With an ‘astronomical’ price tag of $2,499, the eVscope eQuinox 2 clearly isn’t for everyone. However, if you’re a city-dwelling star enthusiast, the smart telescope’s specially made for you. Designed to be used in cities, the telescope comes with the ability to filter out light pollution so it can see stars more clearly even with ambient light particles getting in the way. Although the darker the setting the better, the eVscope eQuinox 2 works just as well in urban areas where home and street lights tend to ‘pollute’ the night sky with photons that make stargazing a little more challenging.
That’s where the eQuinox 2 comes in handy. It comes bundled with its own app that has a database of over 5000 celestial objects to choose from. Select what you want to look at and the eQuinox 2 automatically positions itself to point at it. You can view the cosmic body on the app and even capture photos and videos of it. Footage is automatically sharpened and enhanced to make it clearer, and if you’re a bit of an expert you can freely control the telescope and have it point wherever you want.

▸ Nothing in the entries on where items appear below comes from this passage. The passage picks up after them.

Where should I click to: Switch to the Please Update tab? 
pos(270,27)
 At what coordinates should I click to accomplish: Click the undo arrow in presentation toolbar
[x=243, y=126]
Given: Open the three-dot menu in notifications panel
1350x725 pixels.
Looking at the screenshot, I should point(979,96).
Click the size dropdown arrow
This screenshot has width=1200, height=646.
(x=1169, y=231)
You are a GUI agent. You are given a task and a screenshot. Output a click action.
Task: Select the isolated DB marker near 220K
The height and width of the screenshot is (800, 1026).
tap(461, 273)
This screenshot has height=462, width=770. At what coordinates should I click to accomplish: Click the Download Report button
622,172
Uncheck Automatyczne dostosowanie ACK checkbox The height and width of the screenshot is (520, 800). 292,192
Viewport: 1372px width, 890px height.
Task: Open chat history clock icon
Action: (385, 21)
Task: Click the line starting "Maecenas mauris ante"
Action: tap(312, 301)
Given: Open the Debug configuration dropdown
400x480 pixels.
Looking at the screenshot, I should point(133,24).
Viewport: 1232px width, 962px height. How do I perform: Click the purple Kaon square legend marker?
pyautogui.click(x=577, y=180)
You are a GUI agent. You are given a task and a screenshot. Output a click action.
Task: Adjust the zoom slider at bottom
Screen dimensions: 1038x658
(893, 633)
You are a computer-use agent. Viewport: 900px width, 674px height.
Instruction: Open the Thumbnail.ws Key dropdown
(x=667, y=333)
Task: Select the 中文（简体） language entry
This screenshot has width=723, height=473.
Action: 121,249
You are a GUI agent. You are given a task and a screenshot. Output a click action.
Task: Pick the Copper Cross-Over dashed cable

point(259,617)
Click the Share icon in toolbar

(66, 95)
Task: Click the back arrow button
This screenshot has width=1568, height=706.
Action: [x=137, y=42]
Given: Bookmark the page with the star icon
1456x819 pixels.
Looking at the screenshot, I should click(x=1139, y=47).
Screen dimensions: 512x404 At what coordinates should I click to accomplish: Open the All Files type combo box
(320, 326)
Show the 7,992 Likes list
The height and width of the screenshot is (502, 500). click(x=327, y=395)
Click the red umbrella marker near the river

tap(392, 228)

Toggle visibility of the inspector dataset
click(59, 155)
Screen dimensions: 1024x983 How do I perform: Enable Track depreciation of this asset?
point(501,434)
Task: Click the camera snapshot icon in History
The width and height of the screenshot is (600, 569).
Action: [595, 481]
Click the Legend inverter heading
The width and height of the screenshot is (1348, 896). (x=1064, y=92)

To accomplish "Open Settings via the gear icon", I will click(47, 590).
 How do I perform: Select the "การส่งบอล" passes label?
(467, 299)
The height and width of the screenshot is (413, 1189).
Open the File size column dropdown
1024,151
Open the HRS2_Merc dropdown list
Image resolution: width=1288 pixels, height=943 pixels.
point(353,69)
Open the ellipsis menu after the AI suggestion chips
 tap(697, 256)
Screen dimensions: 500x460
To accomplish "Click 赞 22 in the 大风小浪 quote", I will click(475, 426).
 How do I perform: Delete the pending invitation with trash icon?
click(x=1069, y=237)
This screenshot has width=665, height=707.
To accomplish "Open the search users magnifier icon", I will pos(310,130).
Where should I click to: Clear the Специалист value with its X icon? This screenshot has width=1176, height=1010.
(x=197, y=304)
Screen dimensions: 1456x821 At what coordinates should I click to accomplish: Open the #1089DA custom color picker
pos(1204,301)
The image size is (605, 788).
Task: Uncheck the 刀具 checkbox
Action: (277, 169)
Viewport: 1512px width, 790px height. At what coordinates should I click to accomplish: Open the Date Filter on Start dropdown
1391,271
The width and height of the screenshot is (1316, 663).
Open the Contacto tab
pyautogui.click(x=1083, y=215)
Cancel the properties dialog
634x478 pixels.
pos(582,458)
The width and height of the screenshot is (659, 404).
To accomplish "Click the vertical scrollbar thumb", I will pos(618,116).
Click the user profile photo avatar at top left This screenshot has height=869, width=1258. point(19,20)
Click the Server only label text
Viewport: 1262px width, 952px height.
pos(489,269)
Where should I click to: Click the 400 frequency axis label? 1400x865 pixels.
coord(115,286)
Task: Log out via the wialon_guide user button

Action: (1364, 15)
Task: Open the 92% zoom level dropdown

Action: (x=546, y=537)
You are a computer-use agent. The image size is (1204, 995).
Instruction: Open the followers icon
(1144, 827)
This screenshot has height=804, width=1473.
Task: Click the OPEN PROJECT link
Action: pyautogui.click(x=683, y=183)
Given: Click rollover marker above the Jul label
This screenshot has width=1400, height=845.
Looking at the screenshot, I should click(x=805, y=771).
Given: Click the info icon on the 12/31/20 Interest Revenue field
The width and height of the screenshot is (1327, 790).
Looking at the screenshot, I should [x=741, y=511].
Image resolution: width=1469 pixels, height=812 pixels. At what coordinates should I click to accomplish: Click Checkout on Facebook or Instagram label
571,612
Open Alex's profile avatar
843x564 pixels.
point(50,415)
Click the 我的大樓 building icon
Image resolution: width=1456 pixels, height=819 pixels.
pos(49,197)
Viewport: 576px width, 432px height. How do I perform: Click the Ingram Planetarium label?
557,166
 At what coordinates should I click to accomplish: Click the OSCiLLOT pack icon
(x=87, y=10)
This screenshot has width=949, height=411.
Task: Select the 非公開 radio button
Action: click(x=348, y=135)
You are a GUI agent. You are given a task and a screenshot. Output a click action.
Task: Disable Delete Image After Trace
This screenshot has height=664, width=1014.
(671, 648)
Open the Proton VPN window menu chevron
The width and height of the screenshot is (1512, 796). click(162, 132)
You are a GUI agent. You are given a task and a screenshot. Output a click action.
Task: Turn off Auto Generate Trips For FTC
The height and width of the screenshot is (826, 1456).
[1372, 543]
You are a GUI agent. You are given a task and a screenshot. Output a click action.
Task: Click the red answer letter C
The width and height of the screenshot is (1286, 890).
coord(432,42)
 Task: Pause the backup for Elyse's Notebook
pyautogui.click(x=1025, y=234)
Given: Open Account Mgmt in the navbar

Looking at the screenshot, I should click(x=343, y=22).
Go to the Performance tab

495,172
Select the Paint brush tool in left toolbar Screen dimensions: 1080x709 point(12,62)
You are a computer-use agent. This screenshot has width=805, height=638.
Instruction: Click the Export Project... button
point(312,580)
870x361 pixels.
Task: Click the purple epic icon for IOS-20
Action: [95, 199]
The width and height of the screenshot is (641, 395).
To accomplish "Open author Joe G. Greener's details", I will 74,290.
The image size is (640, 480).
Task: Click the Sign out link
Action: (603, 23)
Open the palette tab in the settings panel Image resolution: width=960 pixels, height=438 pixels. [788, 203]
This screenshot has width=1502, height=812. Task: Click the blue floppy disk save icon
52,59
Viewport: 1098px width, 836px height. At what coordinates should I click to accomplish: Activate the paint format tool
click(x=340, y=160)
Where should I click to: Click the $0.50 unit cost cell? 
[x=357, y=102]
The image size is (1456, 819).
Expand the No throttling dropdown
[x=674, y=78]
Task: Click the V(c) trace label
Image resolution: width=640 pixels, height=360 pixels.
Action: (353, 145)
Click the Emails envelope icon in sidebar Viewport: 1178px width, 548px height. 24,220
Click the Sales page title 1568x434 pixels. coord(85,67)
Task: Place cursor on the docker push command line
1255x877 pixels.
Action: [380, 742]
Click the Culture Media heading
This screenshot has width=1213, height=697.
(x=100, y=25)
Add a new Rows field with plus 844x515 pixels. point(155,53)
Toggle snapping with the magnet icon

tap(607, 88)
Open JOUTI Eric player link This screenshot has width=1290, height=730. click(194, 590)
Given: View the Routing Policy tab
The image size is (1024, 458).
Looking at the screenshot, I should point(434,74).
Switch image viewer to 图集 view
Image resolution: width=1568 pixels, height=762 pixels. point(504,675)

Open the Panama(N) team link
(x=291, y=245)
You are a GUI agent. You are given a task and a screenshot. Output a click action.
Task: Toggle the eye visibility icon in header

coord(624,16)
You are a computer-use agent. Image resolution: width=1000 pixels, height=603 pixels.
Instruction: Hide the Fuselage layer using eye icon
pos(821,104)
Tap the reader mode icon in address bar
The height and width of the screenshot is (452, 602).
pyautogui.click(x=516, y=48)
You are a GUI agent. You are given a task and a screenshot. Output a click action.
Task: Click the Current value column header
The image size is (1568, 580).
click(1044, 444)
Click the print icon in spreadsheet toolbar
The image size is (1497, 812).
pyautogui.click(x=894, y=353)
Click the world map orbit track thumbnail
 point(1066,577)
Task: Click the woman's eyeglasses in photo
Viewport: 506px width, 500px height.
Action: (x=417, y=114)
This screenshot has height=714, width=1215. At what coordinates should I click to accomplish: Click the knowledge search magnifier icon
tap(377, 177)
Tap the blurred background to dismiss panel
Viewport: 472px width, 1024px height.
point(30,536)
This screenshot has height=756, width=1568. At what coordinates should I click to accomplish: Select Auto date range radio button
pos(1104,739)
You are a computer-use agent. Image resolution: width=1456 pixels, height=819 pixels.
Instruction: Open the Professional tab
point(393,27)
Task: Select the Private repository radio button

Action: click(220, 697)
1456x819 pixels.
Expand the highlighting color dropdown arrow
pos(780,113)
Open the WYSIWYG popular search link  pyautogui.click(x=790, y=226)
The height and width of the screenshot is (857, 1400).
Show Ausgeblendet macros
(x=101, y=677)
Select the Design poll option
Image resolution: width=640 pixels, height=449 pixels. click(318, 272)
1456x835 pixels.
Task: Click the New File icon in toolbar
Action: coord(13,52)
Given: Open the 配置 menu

The eVscope eQuinox 2 comes made from premium materials, with an all-metal design in a ‘meteor grey’ finish. The telescope has a pretty easy-to-use single-button interface, and can be primarily controlled via the app. Setting it up is easy too, given that the eVscope eQuinox 2 also comes equipped with its own high-quality tripod. The telescope is designed in France, while its celestial database and software are powered in partnership with NASA and SETI.